* [ABOUT THIS EXERCISE]
Write out every record exactly as it appears. Skip the pictures.

* [GIVEN RECORDS]
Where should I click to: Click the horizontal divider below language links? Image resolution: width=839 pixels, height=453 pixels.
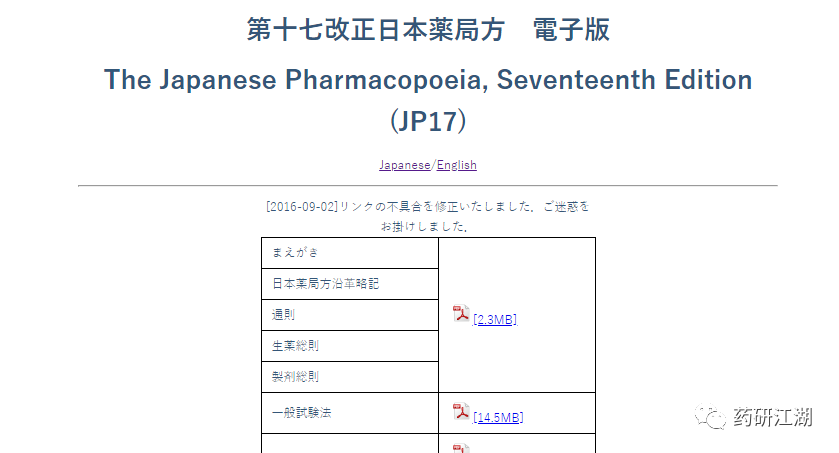pos(428,186)
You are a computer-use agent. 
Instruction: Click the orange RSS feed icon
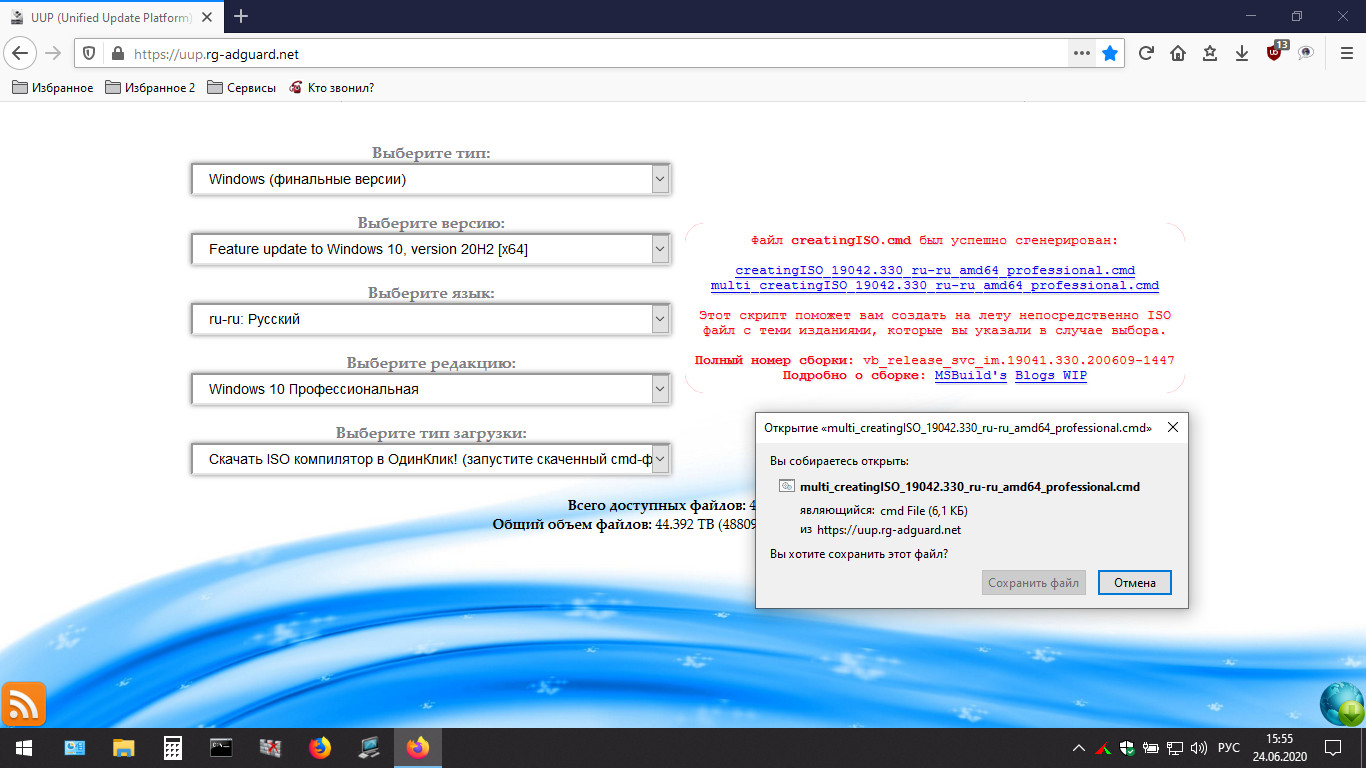23,704
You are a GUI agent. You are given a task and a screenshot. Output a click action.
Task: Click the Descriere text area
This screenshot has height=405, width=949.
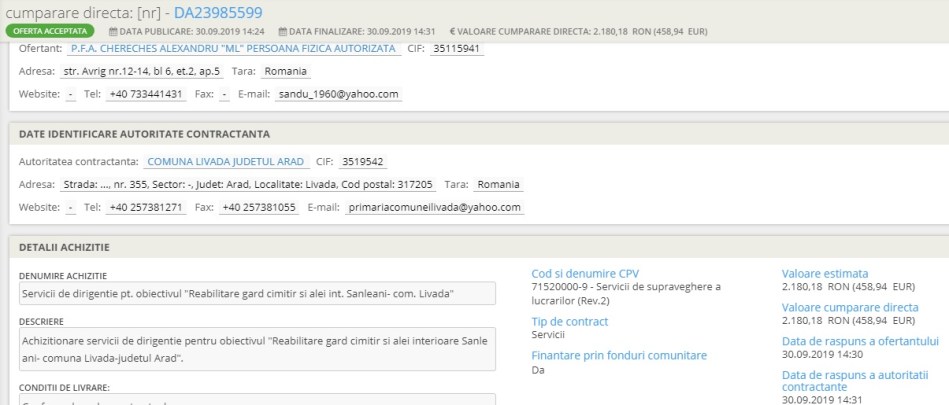point(257,349)
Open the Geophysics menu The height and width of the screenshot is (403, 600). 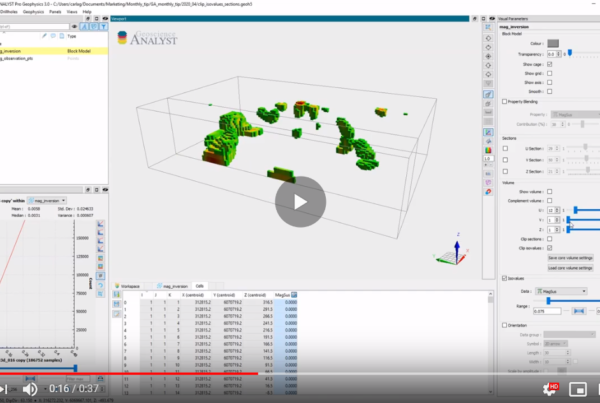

* [SOLUTION FOR THIS EXERCISE]
Where should I click to: Click the horizontal divider below language links? Image resolution: width=839 pixels, height=453 pixels.
pos(428,186)
You are a computer-use agent. 
Instruction: Click the orange RSS feed icon
23,704
You are a GUI agent. You are given a task and a screenshot. Output a click action.
Task: Click the Descriere text area
This screenshot has height=405, width=949.
point(257,349)
Open the Geophysics menu The height and width of the screenshot is (403, 600). 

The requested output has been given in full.